GIVEN INFORMATION:

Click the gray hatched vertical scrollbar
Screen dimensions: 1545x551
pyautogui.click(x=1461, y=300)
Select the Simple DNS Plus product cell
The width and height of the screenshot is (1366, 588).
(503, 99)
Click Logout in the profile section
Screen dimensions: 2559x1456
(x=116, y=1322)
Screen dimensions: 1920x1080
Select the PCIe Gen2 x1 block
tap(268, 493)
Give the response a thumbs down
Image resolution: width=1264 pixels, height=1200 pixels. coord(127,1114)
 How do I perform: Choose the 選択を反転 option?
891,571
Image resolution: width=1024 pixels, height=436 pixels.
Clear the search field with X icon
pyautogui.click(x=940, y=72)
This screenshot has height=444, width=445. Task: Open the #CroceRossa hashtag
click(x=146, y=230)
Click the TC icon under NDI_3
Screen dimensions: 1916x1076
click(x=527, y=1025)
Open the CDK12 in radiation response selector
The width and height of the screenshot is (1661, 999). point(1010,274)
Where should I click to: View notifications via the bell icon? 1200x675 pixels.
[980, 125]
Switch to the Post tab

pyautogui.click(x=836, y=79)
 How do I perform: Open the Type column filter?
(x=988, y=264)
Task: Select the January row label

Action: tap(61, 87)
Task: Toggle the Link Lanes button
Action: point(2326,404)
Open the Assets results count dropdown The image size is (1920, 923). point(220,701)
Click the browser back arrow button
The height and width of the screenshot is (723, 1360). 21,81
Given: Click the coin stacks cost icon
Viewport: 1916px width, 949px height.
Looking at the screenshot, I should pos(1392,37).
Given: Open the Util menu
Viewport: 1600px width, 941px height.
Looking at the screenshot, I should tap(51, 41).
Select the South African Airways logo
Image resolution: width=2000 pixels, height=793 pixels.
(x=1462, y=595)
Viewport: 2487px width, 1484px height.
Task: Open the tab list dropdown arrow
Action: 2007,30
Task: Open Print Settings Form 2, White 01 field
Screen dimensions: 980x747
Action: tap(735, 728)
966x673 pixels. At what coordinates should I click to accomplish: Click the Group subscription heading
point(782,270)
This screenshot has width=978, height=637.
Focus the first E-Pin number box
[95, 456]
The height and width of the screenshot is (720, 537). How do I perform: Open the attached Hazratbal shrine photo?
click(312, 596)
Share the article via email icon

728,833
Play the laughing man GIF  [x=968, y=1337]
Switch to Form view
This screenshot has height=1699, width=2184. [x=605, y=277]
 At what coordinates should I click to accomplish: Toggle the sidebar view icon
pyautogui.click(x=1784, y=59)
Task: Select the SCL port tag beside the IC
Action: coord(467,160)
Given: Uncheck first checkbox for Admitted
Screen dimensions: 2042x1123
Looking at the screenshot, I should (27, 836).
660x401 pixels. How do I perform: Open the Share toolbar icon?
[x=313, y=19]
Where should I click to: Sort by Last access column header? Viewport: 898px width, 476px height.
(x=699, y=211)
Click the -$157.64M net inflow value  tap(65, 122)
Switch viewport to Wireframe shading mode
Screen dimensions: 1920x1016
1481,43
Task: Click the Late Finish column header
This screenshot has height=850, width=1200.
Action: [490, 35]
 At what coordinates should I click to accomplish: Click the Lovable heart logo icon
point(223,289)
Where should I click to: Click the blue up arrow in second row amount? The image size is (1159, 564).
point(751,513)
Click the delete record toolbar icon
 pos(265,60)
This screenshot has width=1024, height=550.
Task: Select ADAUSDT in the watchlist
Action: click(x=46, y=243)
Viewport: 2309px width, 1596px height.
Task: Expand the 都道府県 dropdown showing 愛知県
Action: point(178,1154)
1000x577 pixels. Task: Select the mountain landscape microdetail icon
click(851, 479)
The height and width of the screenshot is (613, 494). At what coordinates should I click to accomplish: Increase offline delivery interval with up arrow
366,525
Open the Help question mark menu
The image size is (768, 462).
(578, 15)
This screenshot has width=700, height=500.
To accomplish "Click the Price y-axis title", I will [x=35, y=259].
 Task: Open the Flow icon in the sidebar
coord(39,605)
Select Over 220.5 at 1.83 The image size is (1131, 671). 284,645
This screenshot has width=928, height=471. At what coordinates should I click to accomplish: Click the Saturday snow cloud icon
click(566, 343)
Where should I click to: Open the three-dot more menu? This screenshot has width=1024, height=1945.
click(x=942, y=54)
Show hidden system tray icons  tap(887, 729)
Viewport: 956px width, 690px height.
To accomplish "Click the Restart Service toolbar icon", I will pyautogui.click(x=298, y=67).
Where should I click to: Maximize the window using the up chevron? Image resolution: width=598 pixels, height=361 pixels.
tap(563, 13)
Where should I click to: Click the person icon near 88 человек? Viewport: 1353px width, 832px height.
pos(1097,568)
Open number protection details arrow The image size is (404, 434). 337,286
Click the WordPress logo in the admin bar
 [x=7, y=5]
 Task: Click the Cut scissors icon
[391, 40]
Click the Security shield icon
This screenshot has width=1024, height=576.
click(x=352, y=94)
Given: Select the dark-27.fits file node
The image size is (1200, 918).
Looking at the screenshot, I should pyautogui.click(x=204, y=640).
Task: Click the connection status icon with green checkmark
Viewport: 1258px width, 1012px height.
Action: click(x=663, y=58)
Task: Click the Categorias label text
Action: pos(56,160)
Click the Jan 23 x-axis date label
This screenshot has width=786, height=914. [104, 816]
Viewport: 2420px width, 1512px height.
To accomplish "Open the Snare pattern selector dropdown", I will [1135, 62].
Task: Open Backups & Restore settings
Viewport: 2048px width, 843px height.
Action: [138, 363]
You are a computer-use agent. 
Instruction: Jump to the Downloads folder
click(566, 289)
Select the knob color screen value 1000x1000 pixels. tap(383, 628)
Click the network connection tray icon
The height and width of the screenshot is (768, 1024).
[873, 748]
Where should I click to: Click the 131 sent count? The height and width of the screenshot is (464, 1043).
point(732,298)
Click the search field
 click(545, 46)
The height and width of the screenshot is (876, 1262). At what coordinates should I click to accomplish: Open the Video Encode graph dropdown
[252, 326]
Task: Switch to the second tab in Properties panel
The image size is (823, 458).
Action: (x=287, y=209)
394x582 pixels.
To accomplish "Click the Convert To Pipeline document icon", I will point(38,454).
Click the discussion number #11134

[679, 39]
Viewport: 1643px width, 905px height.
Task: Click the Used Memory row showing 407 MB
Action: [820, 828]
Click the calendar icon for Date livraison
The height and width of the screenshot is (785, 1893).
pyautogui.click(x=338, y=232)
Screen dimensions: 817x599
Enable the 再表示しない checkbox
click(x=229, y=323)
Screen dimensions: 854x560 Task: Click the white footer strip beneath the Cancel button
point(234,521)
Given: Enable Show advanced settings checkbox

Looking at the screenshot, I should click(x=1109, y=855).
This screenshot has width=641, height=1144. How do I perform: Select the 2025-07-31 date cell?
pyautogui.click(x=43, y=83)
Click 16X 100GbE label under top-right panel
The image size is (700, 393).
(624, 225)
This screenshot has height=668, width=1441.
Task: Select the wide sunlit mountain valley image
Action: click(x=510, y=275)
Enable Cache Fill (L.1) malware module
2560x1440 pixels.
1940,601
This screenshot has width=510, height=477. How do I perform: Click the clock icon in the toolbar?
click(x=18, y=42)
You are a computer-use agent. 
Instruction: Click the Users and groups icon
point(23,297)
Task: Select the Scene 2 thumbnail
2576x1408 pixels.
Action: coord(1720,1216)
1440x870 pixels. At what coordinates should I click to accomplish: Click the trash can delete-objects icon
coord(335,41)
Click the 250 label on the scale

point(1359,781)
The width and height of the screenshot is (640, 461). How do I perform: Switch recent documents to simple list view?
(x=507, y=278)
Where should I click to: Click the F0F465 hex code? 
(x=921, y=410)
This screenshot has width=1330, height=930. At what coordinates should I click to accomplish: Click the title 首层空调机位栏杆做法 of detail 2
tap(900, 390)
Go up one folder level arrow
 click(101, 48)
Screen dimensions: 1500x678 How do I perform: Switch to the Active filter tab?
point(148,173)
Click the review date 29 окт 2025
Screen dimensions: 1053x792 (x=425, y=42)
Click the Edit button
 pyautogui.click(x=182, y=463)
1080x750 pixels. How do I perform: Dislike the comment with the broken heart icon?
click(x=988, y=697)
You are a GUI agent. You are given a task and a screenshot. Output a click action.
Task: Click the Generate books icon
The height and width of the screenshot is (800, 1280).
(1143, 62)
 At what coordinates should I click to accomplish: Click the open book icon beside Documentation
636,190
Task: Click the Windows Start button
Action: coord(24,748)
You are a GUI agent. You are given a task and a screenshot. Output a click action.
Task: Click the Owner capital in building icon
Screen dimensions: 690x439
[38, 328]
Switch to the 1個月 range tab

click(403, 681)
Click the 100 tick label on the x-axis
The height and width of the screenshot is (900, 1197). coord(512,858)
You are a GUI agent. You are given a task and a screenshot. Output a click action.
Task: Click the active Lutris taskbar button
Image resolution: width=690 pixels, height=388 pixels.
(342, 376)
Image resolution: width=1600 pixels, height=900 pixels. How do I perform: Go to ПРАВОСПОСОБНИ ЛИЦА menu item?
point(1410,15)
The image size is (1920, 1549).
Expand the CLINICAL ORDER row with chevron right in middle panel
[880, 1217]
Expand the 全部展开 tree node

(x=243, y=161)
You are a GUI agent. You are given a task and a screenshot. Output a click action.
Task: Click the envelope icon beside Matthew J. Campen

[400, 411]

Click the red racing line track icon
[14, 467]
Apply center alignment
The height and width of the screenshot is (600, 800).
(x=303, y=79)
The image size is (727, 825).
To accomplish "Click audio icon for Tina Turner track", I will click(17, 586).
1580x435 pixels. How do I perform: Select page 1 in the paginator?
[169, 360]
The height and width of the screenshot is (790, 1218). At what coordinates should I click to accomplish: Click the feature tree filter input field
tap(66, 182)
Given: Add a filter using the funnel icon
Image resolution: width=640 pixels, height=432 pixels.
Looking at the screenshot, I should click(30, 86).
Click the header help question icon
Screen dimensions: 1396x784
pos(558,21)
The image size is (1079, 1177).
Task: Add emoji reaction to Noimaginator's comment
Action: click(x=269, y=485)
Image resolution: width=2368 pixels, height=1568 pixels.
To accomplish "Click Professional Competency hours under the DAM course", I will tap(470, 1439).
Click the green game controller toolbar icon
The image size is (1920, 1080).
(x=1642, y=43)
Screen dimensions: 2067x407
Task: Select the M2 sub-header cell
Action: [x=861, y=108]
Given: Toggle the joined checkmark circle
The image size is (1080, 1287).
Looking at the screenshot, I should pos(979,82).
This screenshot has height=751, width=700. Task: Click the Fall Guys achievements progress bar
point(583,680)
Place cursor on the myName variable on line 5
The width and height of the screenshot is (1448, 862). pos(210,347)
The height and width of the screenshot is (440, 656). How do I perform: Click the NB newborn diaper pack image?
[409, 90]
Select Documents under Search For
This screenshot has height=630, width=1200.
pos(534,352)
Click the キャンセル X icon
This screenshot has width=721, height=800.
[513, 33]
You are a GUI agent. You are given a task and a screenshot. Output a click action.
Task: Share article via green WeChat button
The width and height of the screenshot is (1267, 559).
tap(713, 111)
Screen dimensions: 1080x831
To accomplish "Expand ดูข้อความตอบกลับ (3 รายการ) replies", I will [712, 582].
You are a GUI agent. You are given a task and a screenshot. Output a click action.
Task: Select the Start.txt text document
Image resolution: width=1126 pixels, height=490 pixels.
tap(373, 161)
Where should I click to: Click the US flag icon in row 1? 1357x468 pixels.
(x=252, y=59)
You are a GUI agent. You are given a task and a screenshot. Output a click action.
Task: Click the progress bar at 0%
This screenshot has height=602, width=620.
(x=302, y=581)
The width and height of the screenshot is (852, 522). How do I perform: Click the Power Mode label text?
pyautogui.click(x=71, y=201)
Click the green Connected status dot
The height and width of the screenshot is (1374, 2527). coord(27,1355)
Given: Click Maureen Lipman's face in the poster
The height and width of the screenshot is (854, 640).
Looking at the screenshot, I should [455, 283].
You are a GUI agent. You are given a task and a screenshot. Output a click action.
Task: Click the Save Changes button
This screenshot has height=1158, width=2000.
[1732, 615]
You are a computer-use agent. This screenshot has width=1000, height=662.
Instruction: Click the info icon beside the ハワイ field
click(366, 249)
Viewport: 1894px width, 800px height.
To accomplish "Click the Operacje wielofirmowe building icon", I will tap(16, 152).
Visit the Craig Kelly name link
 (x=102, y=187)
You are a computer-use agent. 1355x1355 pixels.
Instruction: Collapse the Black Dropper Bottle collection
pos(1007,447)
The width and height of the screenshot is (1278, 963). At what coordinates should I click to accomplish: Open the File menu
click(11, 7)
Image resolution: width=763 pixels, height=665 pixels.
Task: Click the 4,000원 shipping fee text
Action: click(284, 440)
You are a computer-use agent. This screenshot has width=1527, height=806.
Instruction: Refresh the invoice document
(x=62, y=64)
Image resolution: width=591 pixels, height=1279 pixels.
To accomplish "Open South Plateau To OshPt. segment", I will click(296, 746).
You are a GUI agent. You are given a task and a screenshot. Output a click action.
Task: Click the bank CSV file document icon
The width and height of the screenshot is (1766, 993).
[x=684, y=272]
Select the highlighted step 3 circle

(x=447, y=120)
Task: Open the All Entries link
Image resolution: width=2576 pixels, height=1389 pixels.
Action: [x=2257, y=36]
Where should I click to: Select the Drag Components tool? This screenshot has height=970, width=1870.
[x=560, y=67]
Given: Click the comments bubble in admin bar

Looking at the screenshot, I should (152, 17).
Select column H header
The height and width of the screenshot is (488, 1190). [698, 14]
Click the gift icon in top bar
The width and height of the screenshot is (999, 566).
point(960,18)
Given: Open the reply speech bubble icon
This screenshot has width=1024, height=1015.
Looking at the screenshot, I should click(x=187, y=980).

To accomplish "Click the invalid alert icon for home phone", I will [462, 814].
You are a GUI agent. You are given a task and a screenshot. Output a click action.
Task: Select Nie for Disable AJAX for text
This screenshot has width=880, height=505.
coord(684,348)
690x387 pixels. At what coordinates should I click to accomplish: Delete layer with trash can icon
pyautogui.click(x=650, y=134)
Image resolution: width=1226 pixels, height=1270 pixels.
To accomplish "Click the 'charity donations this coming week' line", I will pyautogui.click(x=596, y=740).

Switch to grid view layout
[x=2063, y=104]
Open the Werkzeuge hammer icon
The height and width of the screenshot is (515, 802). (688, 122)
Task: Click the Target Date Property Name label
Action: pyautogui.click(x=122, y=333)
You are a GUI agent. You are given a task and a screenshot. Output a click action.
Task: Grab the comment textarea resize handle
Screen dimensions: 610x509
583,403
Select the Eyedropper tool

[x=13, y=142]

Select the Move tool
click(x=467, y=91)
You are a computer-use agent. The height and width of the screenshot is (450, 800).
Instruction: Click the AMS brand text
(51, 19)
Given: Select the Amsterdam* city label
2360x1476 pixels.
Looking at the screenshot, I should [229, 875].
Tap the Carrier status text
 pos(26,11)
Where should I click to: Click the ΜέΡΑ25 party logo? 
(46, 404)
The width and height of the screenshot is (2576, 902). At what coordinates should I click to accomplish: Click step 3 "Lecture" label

WRITTEN EXERCISE: Lay out the part of the material that opens with the line containing "1000x577 pixels. Task: Select" and closes with the line containing "should pyautogui.click(x=204, y=640)." as a numbered list, both of those lines included and any blank lines left out.

COMPLETED EXERCISE:
1. 1000x577 pixels. Task: Select the mountain landscape microdetail icon
2. click(851, 479)
3. The height and width of the screenshot is (613, 494). At what coordinates should I click to accomplish: Increase offline delivery interval with up arrow
4. 366,525
5. Open the Help question mark menu
6. The image size is (768, 462).
7. (578, 15)
8. This screenshot has width=700, height=500.
9. To accomplish "Click the Price y-axis title", I will [x=35, y=259].
10.  Task: Open the Flow icon in the sidebar
11. coord(39,605)
12. Select Over 220.5 at 1.83 The image size is (1131, 671). 284,645
13. This screenshot has width=928, height=471. At what coordinates should I click to accomplish: Click the Saturday snow cloud icon
14. click(566, 343)
15. Where should I click to: Open the three-dot more menu? This screenshot has width=1024, height=1945.
16. click(x=942, y=54)
17. Show hidden system tray icons  tap(887, 729)
18. Viewport: 956px width, 690px height.
19. To accomplish "Click the Restart Service toolbar icon", I will pyautogui.click(x=298, y=67).
20. Where should I click to: Maximize the window using the up chevron? Image resolution: width=598 pixels, height=361 pixels.
21. tap(563, 13)
22. Where should I click to: Click the person icon near 88 человек? Viewport: 1353px width, 832px height.
23. pos(1097,568)
24. Open number protection details arrow The image size is (404, 434). 337,286
25. Click the WordPress logo in the admin bar
26.  [x=7, y=5]
27.  Task: Click the Cut scissors icon
28. [391, 40]
29. Click the Security shield icon
30. This screenshot has width=1024, height=576.
31. click(x=352, y=94)
32. Given: Select the dark-27.fits file node
33. The image size is (1200, 918).
34. Looking at the screenshot, I should pyautogui.click(x=204, y=640).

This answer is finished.